The launch of PLoS Currents: Influenza begins a novel and interesting experiment in OA publishing. See: A new website for the rapid sharing of influenza research, Harold Varmus, PLoS Blog (August 20, 2009) and the PLoS Currents FAQs. An excerpt from the answer to one of the FAQs:

There are currently no publication charges for PLoS Currents. However, it is possible that we will introduce a small publication charge in future to cover the running costs.

The launch of the first PLos Currents has generated a number of commentaries, including:

Introducing PLoS Currents: Influenza, Coturnix (Bora Zivkovic), A Blog Around the Clock (August 21, 2009);  Finally a Good Use for Google Knol: Sharing Information About Flu Research, Frederic Lardinois, ReadWriteWeb (August 20, 2009);  Varmus Gets His Preprint Server, Jocelyn Kaiser, ScienceInsider (August 21, 2009);  E-Biomed 2.0? Richard Poynder, Open and Shut? (August 22, 2009);  Science publishing on the fast lane, plus optionally in journals, Daniel Mietchen, Fund Science blog (August 30, 2009) [FriendFeed entry][Twitter entry];  PLoS Currents Uses Google Knol Collections Feature for Swine Flu Reports, Barbara Quint, Information Today (August 31, 2009).

An excerpt from the post by Harold Varmus (in PLoS Blog and in The Official Google Blog): “PLoS Currents: Influenza is an experiment and a prototype for further PLoS Currents sites“.

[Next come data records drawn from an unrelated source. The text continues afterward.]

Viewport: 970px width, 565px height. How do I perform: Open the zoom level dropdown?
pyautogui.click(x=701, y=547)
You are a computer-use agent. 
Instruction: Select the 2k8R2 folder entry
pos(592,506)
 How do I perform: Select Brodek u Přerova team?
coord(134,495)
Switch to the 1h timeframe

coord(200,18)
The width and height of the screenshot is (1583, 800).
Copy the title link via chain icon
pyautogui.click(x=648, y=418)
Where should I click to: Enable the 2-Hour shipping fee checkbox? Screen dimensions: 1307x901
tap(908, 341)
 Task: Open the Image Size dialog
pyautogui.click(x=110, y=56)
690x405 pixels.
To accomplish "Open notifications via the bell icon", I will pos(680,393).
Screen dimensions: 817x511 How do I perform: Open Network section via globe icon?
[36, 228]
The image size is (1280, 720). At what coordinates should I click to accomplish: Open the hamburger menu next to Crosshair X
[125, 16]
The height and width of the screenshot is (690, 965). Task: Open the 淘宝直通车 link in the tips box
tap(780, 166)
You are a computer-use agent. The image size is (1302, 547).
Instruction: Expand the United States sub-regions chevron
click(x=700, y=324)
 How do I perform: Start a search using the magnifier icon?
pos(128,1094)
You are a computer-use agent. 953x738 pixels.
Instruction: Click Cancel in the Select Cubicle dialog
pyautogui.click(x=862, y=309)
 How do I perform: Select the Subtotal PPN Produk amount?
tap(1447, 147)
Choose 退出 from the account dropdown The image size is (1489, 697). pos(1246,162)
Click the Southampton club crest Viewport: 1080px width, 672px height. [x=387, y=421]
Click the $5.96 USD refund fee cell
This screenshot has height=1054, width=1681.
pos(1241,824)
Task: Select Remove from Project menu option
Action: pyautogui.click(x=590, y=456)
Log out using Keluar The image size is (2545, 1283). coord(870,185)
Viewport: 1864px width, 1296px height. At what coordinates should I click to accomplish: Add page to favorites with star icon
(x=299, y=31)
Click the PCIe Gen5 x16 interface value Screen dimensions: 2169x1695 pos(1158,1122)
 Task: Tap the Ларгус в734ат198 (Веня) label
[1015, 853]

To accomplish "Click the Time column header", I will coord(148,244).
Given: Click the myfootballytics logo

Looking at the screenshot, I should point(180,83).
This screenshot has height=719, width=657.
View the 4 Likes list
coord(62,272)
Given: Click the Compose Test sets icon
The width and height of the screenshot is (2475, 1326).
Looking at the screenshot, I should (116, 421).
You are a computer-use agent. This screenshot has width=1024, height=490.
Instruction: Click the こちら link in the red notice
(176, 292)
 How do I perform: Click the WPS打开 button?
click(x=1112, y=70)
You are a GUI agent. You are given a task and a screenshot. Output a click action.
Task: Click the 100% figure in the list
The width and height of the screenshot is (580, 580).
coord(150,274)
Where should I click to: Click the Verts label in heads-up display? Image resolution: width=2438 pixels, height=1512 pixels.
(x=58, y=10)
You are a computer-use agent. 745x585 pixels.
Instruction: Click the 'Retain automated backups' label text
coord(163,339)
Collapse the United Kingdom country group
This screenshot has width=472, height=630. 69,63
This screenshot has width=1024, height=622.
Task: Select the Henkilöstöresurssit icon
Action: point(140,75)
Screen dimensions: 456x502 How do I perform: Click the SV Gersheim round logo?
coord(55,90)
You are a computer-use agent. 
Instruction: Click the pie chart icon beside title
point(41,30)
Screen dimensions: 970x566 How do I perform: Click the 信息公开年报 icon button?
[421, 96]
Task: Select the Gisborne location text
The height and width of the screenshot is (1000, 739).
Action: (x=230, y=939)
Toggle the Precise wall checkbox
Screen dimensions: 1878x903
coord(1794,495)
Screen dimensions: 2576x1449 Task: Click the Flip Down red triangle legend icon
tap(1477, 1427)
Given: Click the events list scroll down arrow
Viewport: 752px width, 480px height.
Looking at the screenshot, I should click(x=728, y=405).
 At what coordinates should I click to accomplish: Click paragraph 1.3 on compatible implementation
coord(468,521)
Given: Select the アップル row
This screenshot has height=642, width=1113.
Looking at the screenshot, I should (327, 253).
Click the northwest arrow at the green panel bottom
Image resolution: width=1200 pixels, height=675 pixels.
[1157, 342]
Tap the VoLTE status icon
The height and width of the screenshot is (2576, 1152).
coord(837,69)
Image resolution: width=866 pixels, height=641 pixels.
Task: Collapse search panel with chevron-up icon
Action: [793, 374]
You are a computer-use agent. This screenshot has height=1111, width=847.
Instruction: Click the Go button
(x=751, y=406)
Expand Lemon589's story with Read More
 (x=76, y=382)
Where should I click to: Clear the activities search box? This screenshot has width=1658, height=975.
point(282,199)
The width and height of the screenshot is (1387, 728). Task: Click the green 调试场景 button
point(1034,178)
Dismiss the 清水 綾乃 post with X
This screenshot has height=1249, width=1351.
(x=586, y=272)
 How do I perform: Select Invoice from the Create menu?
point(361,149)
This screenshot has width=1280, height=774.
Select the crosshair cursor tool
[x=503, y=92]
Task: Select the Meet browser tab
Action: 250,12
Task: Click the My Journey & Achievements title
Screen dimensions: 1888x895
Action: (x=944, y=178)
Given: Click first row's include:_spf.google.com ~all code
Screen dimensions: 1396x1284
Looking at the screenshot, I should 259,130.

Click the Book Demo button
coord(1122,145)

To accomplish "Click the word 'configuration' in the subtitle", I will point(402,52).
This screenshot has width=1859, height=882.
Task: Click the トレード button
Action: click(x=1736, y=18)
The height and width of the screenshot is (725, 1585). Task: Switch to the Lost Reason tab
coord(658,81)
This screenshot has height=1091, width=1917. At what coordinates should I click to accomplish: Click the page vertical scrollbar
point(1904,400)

If the first experiment with PLoS Currents: Influenza is a successful one, there will be further PLoS Currents sites. I’ve seen no speculation about the probable research theme for the next site. What might be some appropriate criteria for the selection of an appropriate research theme? Criteria that appear to be met by the first research theme (influenza) are:  #1) The research field is a very active one; #2) The research field is recognized to have important practical applications; #3) A substantial amount of translational research is already under way; #4) A credible board of expert moderators can be assembled; #5) Some outstanding researchers in the field will agree to submit contributions for inclusion in the launch site. [See also this FriendFeed entry (WebCite cache)].

Another five criteria could be added to this list: #6) There is much public interest in the research field; #7) The research field is neither so large that it yields an unmanageable numbers of contributions, nor so small that it yields very few; #8) The problems addressed by the research field have implications for large numbers of people;  #9) These problems are (or potentially are) global in their reach; and, #10) Most of the methods used  in the research field are well-established ones that experienced moderators are able to evaluate.

It will be of interest, when the next PLoS Currents is launched, to see how many of these proposed criteria are met. One biomedical field that merits consideration is “Regenerative Medicine”. See, for example, these two Gratis OA editorials in the journal Regenerative Medicine, 2009(May);4(3):329-331 and 2007(Jan);2(1):11-18.